**SET EXERCISE 1:**
Reproduce, word for word, the part of the post on thread locking that opens with the words containing "Re: CMultiLock example" and closes with "non-robust concurrent modification of the data.".

**SOURCE:**
──────────
Re: CMultiLock example
- From: Joseph M. Newcomer <newcomer@xxxxxxxxxxxx>
- Date: Wed, 19 Aug 2009 10:44:24 -0400
[Your wish is my command...]
Seriously, though, locking is *mandatory* if two or more threads are accessing non-scalar
data in ways that involve one or more of the threads doing potential non-monotonic
non-robust concurrent modification of the data.
By "removing all locking", I implied that you create situations in which there is no
concurrent modification of data. Deep and fundamental to the architecture of your system,
there is no concurrent modification of the data. One technique is to have one thread "set
up" the structure so it is "ready-to-go" and then fire off all the computational threads,
which can use the data but never modify it. So if you have a set of linked list objects
that are directing the computation, it is essential that under no circumstances will those
lists ever be modified while the threads are running. Furthermore, if there is any data
referenced by the lists, that data must not be modified except in a synchronized fashion
during the computation. Note that I said "in a synchronized fashion", not "under control
of a lock", because in some cases (e.g., the partial differential equation solver I
mentioned earlier) the hardware synchronized access to the memory (so you couldn't get a
half-float value fetched while the other half-float was stil being stored). But critical
to this design was the realization that hardware synchronization existed to protect the
atomic values, and the logic of the program did not require that the value be The Very
Latest Value; the algorithm would work correctly if it operated on obsolete data, it just
might take an extra iteration to converge to the same value. This worked because the
modifications were monotonic and robust. By "robust" I mean that if a thread did a
computation with obsolete data, it *still* got a correct answer. This means that
operations like a++ or a--, if a is a shared variable, *must* have locking, because the
computation is non-robust (hint: use InterlockedIncrement/InterlockedDecrement and let the
hardware handle it). But setting a variable to FALSE in one thread, where no other thread
can ever set it back to TRUE, is monotonic, and in many contexts robust (e.g., thread
shutdown by setting a "threads should continue to execute" BOOL to FALSE).
If you just take out all the locks and you have complex data (more than one value
interacting, say, for example, the pointers in a linked list) that is modified, then your
code is again incorrect. This is because linked list manipulation of a 2-way linked list
(as is CList) is non-monotonic and non-robust. Or, more simply put, it's wrong to do this
without a lock.
──────────
**INFORMATION GIVEN:**
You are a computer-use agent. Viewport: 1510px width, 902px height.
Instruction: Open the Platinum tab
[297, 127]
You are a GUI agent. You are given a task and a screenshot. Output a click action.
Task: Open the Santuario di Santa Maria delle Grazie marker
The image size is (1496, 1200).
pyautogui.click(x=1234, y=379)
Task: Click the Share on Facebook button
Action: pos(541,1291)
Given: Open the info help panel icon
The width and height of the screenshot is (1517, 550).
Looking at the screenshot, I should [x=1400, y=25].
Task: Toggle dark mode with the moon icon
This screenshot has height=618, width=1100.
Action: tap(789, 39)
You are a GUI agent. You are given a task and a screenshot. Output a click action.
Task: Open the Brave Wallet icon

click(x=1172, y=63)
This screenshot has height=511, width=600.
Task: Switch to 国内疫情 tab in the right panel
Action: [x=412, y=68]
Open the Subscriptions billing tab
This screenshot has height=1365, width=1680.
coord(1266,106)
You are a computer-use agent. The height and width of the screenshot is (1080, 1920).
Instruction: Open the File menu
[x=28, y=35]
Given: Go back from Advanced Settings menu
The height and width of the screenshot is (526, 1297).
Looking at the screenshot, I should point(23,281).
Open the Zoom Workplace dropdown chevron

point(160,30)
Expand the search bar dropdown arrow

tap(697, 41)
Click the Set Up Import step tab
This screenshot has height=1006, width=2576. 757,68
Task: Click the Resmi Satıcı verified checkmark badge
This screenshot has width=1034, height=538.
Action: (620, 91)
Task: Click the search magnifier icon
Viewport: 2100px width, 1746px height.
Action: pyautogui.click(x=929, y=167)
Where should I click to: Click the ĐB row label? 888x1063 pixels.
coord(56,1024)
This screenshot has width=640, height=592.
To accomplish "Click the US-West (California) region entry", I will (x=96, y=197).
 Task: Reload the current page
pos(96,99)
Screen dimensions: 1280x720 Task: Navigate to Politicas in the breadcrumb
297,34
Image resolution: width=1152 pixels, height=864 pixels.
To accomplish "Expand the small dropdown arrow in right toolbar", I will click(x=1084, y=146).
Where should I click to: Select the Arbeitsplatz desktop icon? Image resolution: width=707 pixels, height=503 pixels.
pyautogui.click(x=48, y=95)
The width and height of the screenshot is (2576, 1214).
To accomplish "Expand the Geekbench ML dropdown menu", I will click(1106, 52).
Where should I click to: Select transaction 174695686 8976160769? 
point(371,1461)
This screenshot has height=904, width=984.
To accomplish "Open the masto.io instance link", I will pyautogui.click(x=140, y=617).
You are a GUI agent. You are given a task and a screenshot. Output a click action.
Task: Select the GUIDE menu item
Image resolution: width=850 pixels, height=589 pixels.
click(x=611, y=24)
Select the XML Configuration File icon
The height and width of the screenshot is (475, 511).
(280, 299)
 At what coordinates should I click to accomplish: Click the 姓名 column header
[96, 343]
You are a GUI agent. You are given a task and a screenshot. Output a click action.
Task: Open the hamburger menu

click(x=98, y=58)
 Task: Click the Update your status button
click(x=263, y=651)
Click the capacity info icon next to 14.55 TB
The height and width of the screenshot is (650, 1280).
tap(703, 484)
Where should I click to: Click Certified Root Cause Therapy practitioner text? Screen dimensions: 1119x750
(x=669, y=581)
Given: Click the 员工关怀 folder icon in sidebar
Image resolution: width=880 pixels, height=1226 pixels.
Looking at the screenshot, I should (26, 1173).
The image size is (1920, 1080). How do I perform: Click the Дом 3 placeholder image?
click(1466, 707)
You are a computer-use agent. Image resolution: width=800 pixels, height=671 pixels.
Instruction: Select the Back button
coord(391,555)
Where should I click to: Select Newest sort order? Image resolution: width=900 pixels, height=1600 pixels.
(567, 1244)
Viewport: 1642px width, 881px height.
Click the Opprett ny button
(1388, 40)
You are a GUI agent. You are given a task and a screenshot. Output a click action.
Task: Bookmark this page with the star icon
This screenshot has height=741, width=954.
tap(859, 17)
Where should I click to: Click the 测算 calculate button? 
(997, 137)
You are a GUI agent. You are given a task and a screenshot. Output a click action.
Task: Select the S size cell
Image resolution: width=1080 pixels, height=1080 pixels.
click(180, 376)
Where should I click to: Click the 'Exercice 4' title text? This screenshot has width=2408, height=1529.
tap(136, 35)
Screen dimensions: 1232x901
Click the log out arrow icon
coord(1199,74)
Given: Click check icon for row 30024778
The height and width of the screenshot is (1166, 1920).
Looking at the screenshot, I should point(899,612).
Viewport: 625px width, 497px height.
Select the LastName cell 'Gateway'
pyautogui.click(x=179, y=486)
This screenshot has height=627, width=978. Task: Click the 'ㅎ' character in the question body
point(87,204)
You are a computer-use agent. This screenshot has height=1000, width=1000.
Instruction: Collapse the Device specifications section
──────────
**SET EXERCISE 2:**
In the entries, swap "magnifier" for "magnifying glass" in the part that opens with the line containing "Task: Click the Resmi" and closes with the line containing "coord(56,1024)", leaving everything else unchanged. Give back only those lines.

**FULL ANSWER 1:**
Re: CMultiLock example
- From: Joseph M. Newcomer <newcomer@xxxxxxxxxxxx>
- Date: Wed, 19 Aug 2009 10:44:24 -0400
[Your wish is my command...]
Seriously, though, locking is *mandatory* if two or more threads are accessing non-scalar
data in ways that involve one or more of the threads doing potential non-monotonic
non-robust concurrent modification of the data.

**FULL ANSWER 2:**
Task: Click the Resmi Satıcı verified checkmark badge
This screenshot has width=1034, height=538.
Action: (620, 91)
Task: Click the search magnifying glass icon
Viewport: 2100px width, 1746px height.
Action: pyautogui.click(x=929, y=167)
Where should I click to: Click the ĐB row label? 888x1063 pixels.
coord(56,1024)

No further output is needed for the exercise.